[cisco-voip] Trace files for CUCM/NTP problem

Tue Dec 14 15:26:26 EST 2010

Ed,

One more thing. From all of your debug output here we can see something
different is happening with the "RefID" field.

The "RefID" field shows us the next upstream hop past the server we're
pointing to. Consider something like this:

Note - don't ever point to this server - just using it for example.

time.nist.gov (Stratum 1) <-- Your Local NTP Master (Stratum 2) <-- CUCM Pub
(Stratum 3) <-- CUCM Subs (Stratum 4)

So on your CUCM pub in this instance we would see:

Remote: Local NTP Master
Stratum: 2
RefID: time.nist.gov

This tells us your CUCM server is pointing to your local NTP server. Your
local NTP master is just 1 hop away from the root server, time.nist.gov.

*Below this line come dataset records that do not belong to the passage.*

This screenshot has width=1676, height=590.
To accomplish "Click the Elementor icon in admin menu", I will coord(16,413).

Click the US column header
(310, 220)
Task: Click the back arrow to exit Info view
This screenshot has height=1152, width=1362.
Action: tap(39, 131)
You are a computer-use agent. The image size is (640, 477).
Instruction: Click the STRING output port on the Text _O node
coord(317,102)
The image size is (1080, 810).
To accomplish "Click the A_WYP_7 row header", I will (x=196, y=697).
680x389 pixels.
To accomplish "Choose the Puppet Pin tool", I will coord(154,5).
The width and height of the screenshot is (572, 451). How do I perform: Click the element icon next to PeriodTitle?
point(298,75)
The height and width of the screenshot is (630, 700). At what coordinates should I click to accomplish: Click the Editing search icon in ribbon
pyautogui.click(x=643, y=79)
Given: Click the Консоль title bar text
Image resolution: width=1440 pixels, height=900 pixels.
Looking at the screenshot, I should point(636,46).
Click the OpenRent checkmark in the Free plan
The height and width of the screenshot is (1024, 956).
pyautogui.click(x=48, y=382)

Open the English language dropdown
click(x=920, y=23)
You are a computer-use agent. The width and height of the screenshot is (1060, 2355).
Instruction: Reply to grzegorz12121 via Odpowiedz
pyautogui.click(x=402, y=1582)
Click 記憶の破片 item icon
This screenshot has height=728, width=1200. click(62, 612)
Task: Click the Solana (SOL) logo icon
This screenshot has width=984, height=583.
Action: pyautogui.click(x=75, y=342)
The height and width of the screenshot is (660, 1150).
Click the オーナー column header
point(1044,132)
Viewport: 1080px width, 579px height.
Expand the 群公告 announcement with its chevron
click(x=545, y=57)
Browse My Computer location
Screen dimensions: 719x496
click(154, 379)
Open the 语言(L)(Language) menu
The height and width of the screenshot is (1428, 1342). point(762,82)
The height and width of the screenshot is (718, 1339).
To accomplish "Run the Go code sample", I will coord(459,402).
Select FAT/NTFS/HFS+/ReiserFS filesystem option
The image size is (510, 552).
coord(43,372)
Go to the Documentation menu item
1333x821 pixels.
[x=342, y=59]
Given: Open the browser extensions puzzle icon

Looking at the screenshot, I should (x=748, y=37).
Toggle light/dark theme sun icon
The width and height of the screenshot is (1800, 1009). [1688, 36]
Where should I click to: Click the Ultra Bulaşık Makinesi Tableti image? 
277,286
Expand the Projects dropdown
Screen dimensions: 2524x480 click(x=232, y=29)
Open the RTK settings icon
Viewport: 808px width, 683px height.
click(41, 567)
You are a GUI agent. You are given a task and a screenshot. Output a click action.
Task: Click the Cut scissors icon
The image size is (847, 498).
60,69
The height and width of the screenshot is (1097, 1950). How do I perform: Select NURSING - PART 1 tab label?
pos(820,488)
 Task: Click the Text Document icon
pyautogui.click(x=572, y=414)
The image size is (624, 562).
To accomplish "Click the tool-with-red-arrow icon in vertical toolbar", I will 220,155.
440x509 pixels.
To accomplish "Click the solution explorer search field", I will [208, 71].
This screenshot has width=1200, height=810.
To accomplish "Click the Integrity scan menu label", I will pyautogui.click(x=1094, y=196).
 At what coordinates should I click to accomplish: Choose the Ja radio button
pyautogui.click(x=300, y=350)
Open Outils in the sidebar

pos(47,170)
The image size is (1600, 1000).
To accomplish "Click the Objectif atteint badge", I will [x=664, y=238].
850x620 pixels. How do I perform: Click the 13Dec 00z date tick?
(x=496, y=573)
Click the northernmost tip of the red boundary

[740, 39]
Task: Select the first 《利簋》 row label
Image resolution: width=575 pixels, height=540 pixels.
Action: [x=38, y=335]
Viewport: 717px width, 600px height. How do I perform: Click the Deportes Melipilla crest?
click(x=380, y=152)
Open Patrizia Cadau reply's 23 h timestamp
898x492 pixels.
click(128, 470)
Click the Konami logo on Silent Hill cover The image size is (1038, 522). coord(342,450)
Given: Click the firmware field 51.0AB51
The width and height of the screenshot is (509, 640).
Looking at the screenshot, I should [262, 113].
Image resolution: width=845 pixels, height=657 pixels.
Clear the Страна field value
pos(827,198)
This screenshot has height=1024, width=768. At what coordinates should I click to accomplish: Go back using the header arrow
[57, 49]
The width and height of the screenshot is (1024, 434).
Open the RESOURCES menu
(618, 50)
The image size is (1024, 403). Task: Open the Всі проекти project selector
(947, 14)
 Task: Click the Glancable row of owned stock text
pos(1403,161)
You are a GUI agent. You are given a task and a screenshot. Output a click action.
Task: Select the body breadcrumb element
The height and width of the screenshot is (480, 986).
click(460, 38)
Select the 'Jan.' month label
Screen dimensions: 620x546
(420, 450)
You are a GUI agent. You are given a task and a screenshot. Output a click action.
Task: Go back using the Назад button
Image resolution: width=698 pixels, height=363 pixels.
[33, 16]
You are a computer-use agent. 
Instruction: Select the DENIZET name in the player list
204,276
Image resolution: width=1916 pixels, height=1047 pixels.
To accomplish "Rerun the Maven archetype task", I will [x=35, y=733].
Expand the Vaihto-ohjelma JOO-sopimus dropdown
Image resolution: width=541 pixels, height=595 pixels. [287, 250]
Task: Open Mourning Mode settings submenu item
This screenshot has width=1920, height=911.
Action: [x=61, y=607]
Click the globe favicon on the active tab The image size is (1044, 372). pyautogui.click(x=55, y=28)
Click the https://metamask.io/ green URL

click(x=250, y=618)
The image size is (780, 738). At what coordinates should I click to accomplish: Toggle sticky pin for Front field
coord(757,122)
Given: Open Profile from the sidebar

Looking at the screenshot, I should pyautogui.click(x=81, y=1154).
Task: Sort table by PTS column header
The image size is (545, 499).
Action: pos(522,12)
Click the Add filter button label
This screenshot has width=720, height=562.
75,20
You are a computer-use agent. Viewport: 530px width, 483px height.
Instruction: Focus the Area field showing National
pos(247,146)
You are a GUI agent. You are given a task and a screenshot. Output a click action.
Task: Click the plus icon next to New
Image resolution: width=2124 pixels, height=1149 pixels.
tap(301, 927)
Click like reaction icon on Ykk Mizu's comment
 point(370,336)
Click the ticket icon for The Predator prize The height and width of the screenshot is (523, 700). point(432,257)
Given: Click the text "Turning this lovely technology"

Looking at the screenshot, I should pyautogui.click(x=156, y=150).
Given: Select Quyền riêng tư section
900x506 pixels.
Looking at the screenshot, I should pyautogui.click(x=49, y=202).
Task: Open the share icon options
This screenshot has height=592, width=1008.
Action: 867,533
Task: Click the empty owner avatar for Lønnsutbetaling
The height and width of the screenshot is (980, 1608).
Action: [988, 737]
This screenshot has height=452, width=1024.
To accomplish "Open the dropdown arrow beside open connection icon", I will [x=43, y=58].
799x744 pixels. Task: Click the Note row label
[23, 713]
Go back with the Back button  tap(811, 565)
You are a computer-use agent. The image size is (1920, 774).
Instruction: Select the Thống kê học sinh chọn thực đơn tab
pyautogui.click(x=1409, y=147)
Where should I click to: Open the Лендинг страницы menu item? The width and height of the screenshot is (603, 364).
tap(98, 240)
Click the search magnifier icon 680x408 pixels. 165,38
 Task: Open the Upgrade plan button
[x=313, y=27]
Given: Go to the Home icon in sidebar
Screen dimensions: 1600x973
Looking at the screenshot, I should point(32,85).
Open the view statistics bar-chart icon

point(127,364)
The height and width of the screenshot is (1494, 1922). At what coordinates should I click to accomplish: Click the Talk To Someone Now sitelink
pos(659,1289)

In your case though, you see Stratum 16. 16 is like the infinite route in
RIP. NTP is throwing it's hands in the air and saying "I have no idea what
the hell the time it is".

Further, it's saying it's pointing at server ".STEP." This is a special
keyword that means the time is off by further than NTP can adjust for in one
single shot.

This seems to make sense with NTP restarting every 30 minutes. If we're
further out of sync than NTP can correct for, then we need to restart NTP so
the ntponeshot command can run to step the clock forwards or backwards by
several seconds or minutes at a time. Something NTP can't do alone without
the restart.

Here is an interesting experiment to find out what's happening. Remove the
NTP server entries from CUCM right at the start of the hour. Wait 4 hours.
At the start of the next 4 hours, find out how far off the CUCM clock is
from your watch (or PC clock) via "show status". Then look at the NTP server
and find out if it's time is still matching up with what you expect.

What is probably causing this is a hardware clock on the CUCM server
(motherboard) or the NTP server, drifting faster than NTP can correct for.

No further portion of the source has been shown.